Transcribe the line holding "This screenshot has" together with every line after it, through the end of the records, exactly and with no pictures.

Stored data
------------------------------------------------
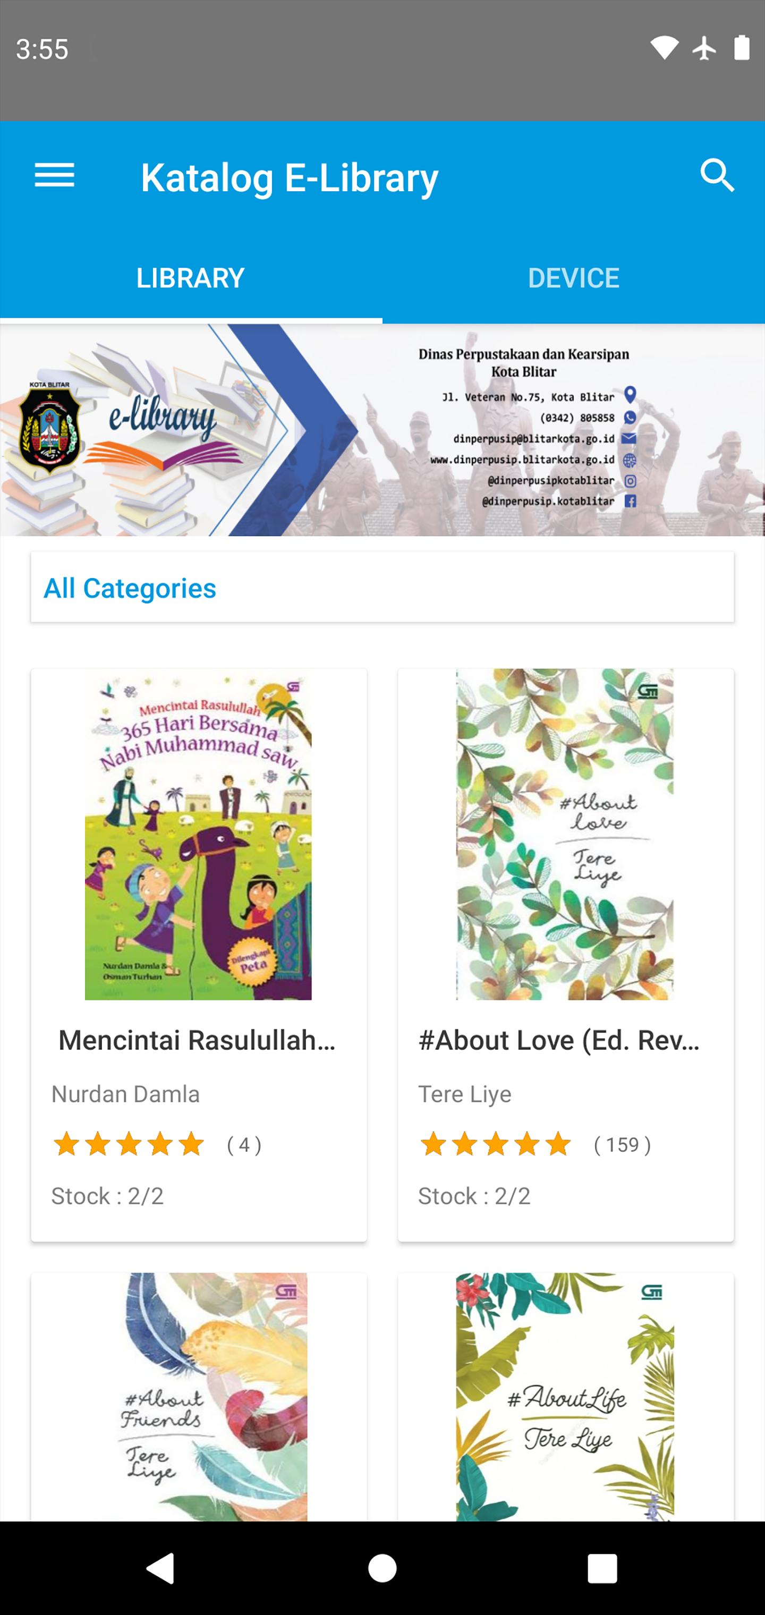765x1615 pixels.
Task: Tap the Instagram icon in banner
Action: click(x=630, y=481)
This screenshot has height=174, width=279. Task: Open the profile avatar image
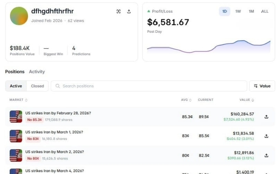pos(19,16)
------------------------------------------------
- The completed task -
This screenshot has height=174, width=279. Task: Open the profile avatar image
pos(19,16)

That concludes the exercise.